The RSPCA said the footage shows stockpersons punching and kicking cattle and jumping on a downed animal, as well as dogs being allowed to attack restrained animals, and calves and cows being left to die slowly and painfully in the yards.
In addition, the footage shows ear tags being ripped out of ears, incompetent euthanasia and, if that wasn’t enough, horrific dehorning of cattle.
“The animals being dehorned are clearly in extreme pain and distress – it’s absolutely harrowing to watch,” said RSPCA Australia Senior Scientific Officer (Farm Animals) Melina Tensen.
“We have standards that are supposed to protect the welfare of cattle, but since these were endorsed by state and territory Agriculture Ministers in 2016, only South Australia has made them a legal requirement.
“And those standards still allow cattle up to 6 months of age (and in the case of rangeland cattle, up to 12 months) to be dehorned without pain relief – that’s simply not good enough,” said Ms Tensen.
“The industry must move more quickly to breeding polled (hornless) cattle, that don’t require dehorning.
“And, in the interim, the cattle industry need to commit to mandatory pain relief for dehorning and other painful procedures. We’re encouraged by the cattle industry’s commitment to achieving 100 percent pain relief use by 2025.
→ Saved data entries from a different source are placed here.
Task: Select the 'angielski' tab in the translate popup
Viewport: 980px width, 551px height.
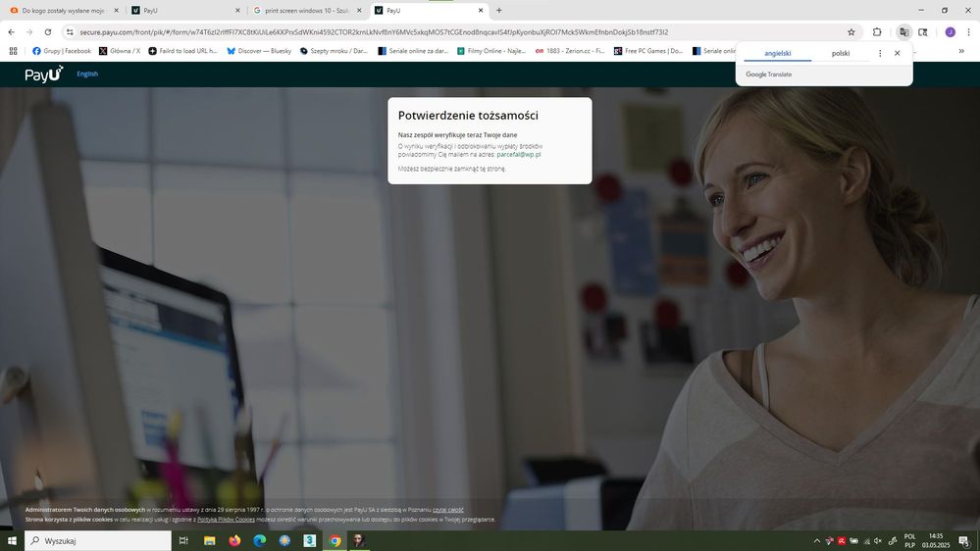Action: [x=777, y=54]
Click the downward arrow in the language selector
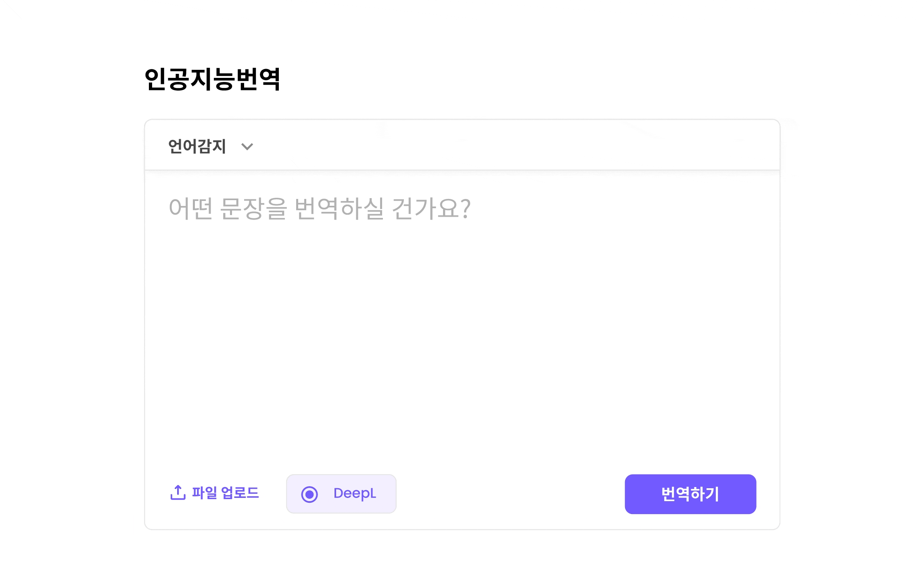The width and height of the screenshot is (924, 575). pyautogui.click(x=247, y=147)

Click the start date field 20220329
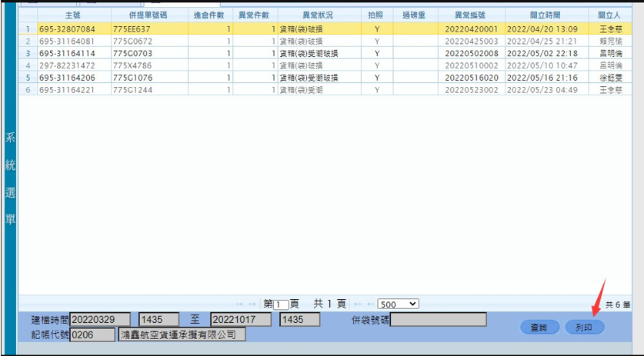coord(101,319)
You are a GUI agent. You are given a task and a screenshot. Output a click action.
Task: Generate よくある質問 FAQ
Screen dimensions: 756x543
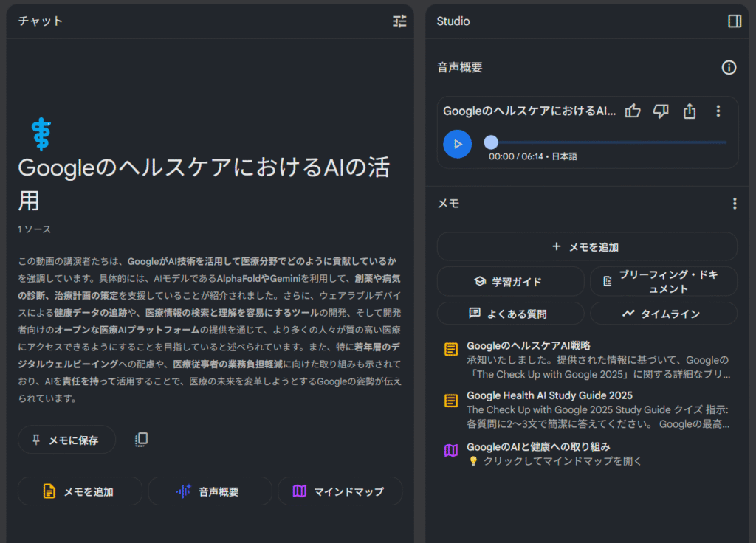tap(510, 314)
“The outright animal abuse shown by these workers is appalling, and completely unacceptable.
“People working with animals need to be competent – they need to have the skills to carry out the job effectively, but also the right attitude and behaviour towards animals in their care,” said Ms Tensen.
Australian Livestock Exporters’ Council chief executive officer Mark Harvey-Sutton said serious sanctions should be applied to people who breach Australia’s high animal welfare standards.
“Animal welfare doesn’t stop at particular parts of the supply chain, it is somethng that must be adhered to no matter where it takes place, and any animal welfare breaches need to be thoroughly investigated by the relevant regulatory authorities and the serious, appropriate sanctions afforded to people who do the wrong thing,” he told Beef Central today.
Mr Harvey-Sutton said Israel was an extremely important market for Australian cattle and the Australian beef trade.
“It is a very reliable market, it is a market that has grown and is now our fourth largest, and it is incredibly important market.
“Considering the importance of the market, it is important that all the appropriate facts are presented in any dialogue around the market, and it needs to be accurate, as the industry can be subject to inaccurate inferences from clearly motivated news reports.
“As an export industry we have been making a huge effort to ensure animal welfare in market, and we have systems in place, and our receiving markets have always been very receptive to those, and supportive and understanding of the requirements for animal welfare.
“It is important that people understand that there are also stringent requirements in Australia.
“The footage that we saw is not representaitve of the vast majority of producers. That doesn’t excuse it, but it is important an accurate picture is portrayed and when instances such as these do happen, there really needs to be accountability from the regualtory authorities to make sure they are thoroughly investigated and sanctioned as appropriate.”